Je suis pour la mixité, je ne souhaite pas que les femmes restent entre elles pour pouvoir comploter contre les hommes à loisir, comme s’ils étaient l’unique cause de leur condition, parce que C’EST FAUX. Nombre de femmes contribuent à leur propre avilissement, en ne faisant rien pour se faire respecter, en perpétuant des traditions barbares, en se conformant aux modèles imposés de la culture de masse, et en méprisant tout ce qui pourrait venir bousculer cet ordre établi, cet hypothétique confort.
Parce que c’est exactement l’idée que l’on peut se faire du féminisme, une réunion de bonnes femmes, du sectarisme, un isme en plus, c‘est pour cette raison que je ne souscris à aucun groupe, aucun parti, exception faite du mien.
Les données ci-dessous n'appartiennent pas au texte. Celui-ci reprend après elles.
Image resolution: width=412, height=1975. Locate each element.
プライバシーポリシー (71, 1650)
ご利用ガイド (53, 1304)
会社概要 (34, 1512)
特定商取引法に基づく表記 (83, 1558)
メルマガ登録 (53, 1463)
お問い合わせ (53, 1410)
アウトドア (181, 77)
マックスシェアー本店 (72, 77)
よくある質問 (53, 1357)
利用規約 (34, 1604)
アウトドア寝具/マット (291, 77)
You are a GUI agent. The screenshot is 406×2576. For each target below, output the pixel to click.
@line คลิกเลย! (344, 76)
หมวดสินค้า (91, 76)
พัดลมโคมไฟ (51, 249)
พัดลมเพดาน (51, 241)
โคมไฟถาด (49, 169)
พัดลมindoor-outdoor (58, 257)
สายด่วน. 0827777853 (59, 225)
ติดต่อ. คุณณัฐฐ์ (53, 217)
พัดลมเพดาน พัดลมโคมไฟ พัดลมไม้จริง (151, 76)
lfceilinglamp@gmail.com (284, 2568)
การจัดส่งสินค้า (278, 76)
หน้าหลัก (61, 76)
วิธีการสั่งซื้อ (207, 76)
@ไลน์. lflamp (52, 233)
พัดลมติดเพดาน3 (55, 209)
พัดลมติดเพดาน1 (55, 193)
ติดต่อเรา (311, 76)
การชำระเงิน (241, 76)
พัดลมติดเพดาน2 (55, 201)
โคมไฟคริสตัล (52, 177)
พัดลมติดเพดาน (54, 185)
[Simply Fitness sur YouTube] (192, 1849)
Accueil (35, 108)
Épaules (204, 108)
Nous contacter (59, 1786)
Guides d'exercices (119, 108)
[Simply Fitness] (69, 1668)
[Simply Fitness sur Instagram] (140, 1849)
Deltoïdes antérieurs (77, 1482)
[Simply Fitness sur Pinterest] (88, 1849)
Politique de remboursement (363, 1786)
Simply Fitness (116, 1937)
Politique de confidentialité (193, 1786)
Les groupes ça me débecte, d’une manière ou d’une autre, je déteste l’effet de meute qui poussent les gens à se conduire de manière excessive et déraisonnée avec pour seul argument « On est plusieurs ». Le nombre justifie toujours des actions injustes, des débordements, une hiérarchie, des luttes d’égo…
Un exemple de féministes que je cautionne pas.
Brûler 10 000 euros pour protester contre les inégalités salariales hommes/femmes, confirme que les femmes ne sont pas supérieures aux hommes, que pour leurs intérêts elle sont prêtes à tout, commes les hommes. La voilà l’égalité. Connasses!